### Stored items
>>

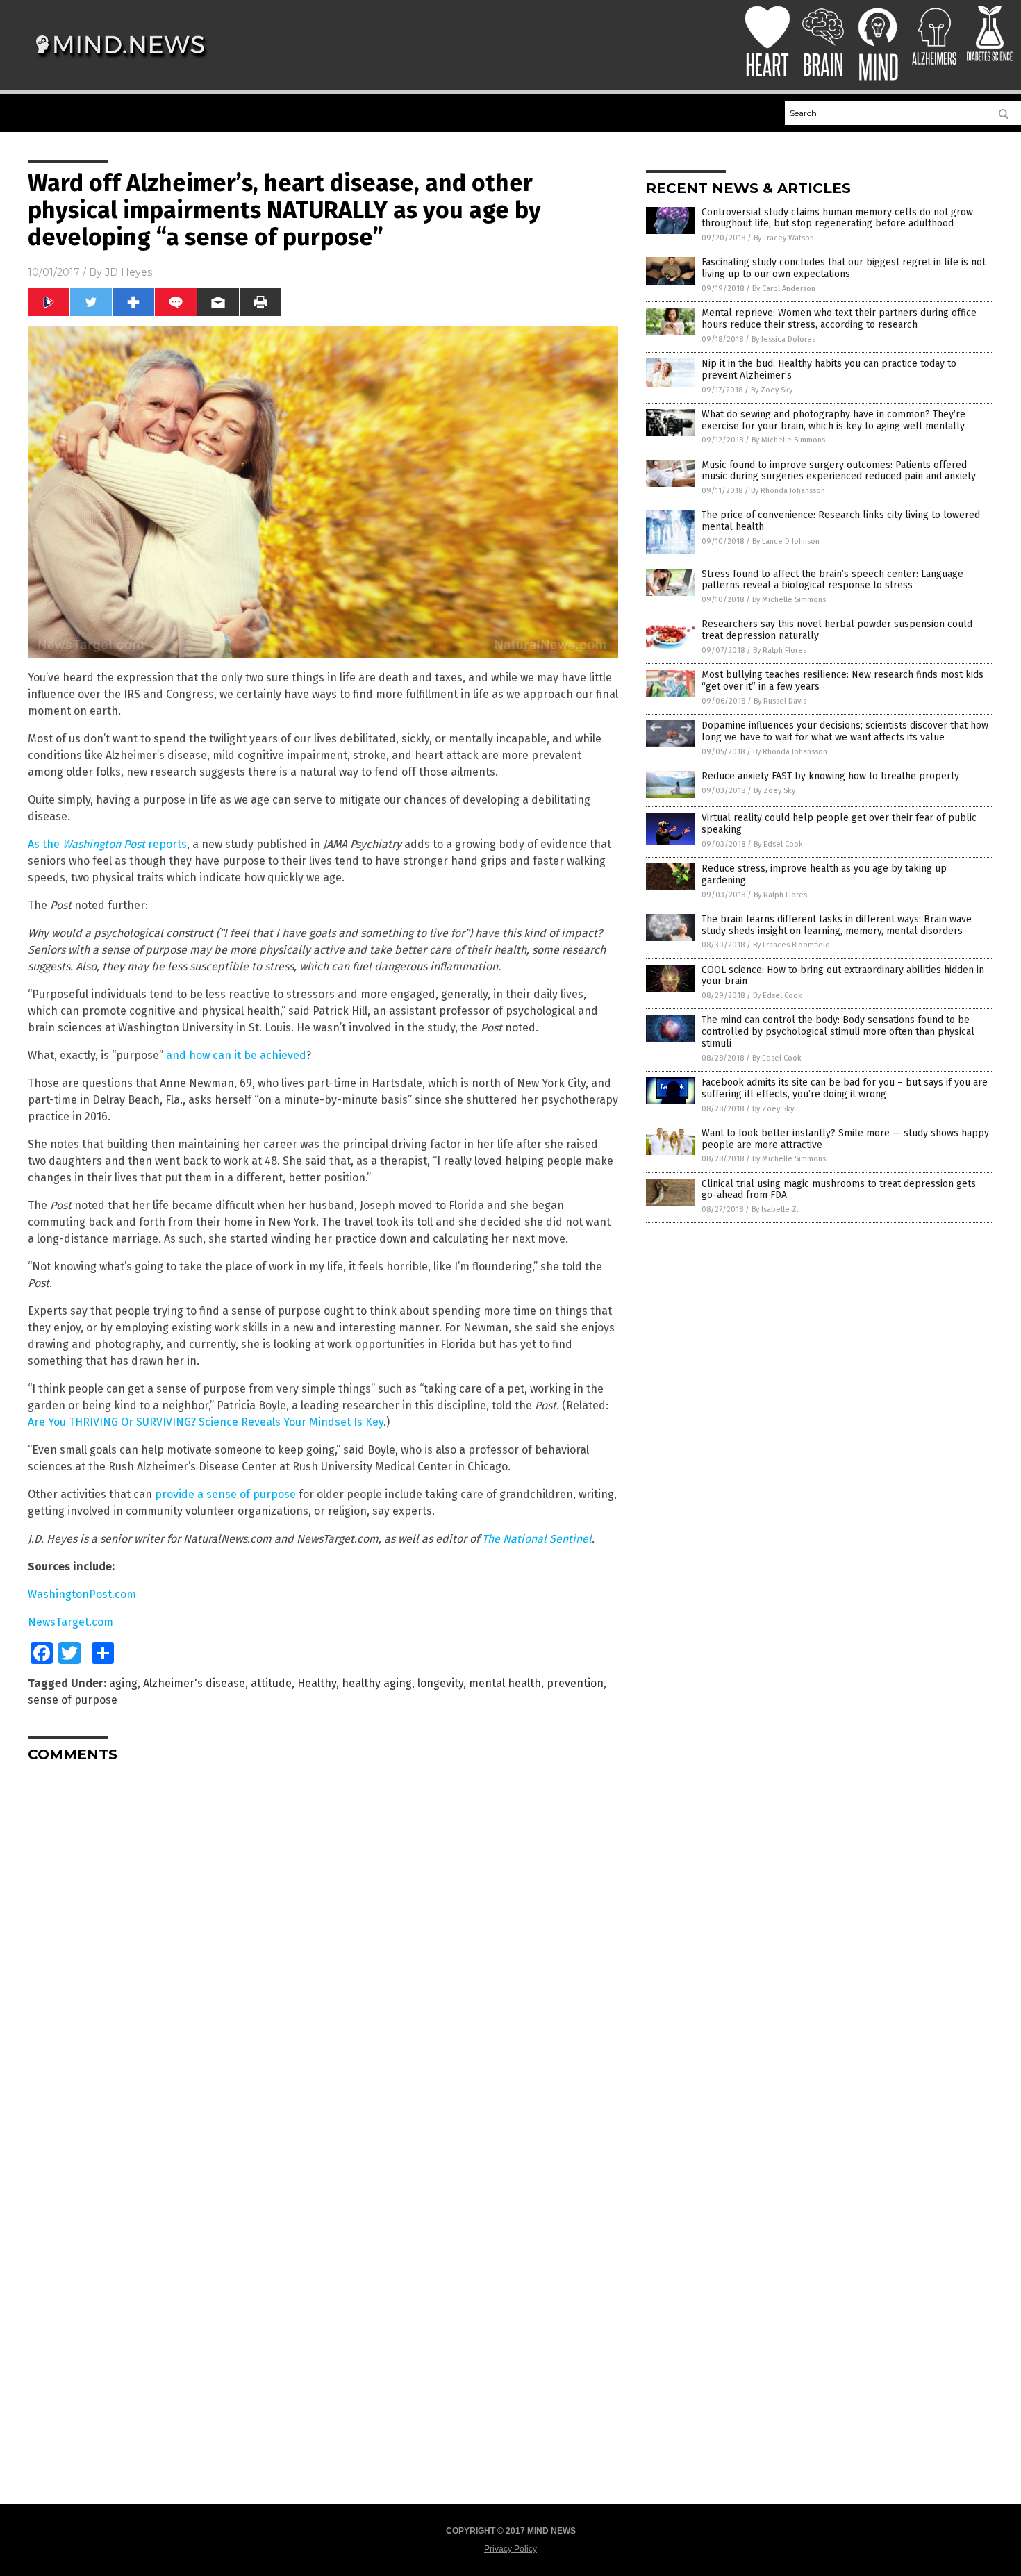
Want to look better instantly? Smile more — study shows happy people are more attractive (845, 1139)
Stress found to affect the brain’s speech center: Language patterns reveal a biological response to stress (832, 580)
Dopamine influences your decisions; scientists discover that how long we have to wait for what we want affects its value (845, 731)
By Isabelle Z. (775, 1209)
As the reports (107, 844)
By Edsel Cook (778, 844)
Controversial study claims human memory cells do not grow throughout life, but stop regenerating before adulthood (837, 218)
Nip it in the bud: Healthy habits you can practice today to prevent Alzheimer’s (829, 369)
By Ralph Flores (779, 650)
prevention (575, 1683)
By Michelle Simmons (788, 439)
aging (123, 1683)
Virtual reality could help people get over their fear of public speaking (839, 824)
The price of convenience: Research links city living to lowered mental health (841, 521)
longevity (440, 1683)
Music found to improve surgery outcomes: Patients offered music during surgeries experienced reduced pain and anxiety (839, 471)
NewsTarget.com (70, 1622)
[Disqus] (323, 1946)
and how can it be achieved (236, 1055)
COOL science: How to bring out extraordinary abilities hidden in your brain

<<

### Work to complete
Whatever lies between the first line of the data and the line holding "Stress found to", inclusive, should be repeated exactly, apart from the pictures.

### Result of this task
Want to look better instantly? Smile more — study shows happy people are more attractive (845, 1139)
Stress found to affect the brain’s speech center: Language patterns reveal a biological response to stress (832, 580)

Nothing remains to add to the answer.